Dr. Thede Kahl just published a book in Greece called, “Concerning the Identity of the Vachs” (translated into Greek by Stefanos Boulasikis). Those who read Greek can visit http://www.bibliorama.gr or write email@example.com for more information or to obtain a copy of the book, which is 370 pages and costs 25 Euros.
We noted with interest an article in the May/June 2009 issue of the celebrated English-language Greek periodical Odyssey about Thanasis Economou, a soon-to-be-retired NASA scientist who is planning to build “The Observatory of the Pindos,” a telescope that will take advantage of the clear skies in Economou’s native province of Grevena (called Grebini in Vlach). Economou hails from the village of Ziakas, in the foothills of the Pindus Mountains along the road leading to Avdhella, Perivoli, and other well-known Vlach villages (and in fact many Vlachs from those mountain villages moved to Grebini each year during the winter months).
Speaking of the Pindus Mountains, the January/February 2009 issue of Odyssey magazine featured an article entitled “Freeriders and Stalefish” that highlighted snowboarding competitions that take place in the mountains of Greece, including Mt. Vassilitsa, home to the Vlach villages of Avdhella and Smixi.
The Society Periovolea, founded in 1909, celebrated its 100th anniversary with a dinner-dance on May 16, 2009. The Society Farsarotul sent greetings and congratulations on this milestone achievement. The Society was founded in 1909 and officially registered in the State of New York by Nikolai Gimarcu, Constantine Coca, and Zisi Calogerou. Led in the 1970s and ‘80s by Pascal Marcu, Constantine Jombur, and Giugica Perdichi, the Society has offered assistance to Pirvuliatsi in America and sends money to the village of Perivoli every year. Today the Society is led by Chia Mihai, ably assisted by Maria Perdichi-Psomiades.
Those who wish to reconstruct the history of our community have many clues around us, especially in this digital age. More and more of the manifests (passenger lists) of the ships on which our forebears came to the U.S. are available online. The manifest for the S.S. Belgravia was recently sent to us; the ship sailed from Hamburg, Germany, on March 25, 1904 and arrived at Ellis Island, New York, in April 10, 1904. On board were passengers from Macedonia with surnames like Mussi, Giambazi, Tanase, Vanghele, Talabac, and Bicki. There is a sophisticated Search engine at http://www.ellisisland.org/ that is free but requires registration in order to use fully – we encourage our members to try it out.

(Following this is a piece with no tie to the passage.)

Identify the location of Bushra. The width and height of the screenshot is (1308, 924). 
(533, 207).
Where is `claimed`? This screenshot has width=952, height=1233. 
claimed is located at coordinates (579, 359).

Another source of information is the Commemorative Journals that were published on the occasion of the Society Farsarotul’s dinner-dances; not only can one see all the officers’ names from all branches of the Society, there are also ads that were taken out by members and local businesses that our people patronized – I was glancing through the 36th annual ball journal recently and came across an ad for Royal Lunch on West 170th Street in the Bronx, whose proprietors were listed as Atanase and Milia Chiacu – I either didn’t know or had completely forgotten that Milia, whom I knew well, had once had a food business in the Bronx.
Still another source are the publications of other organizations or individuals who took an interest in our people, especially the many articles written over the decades by the late Fr. Vasile Hategan. He came to know our community as a priest at St. Dumitru Church, which was founded by the Aromanian community in New York City. Like many Romanians, he referred to us as “Macedo-Romanians,” and a number of his trenchant writings have been reprinted in recent years by publications including the bulletin of the Romanian-American Heritage Center.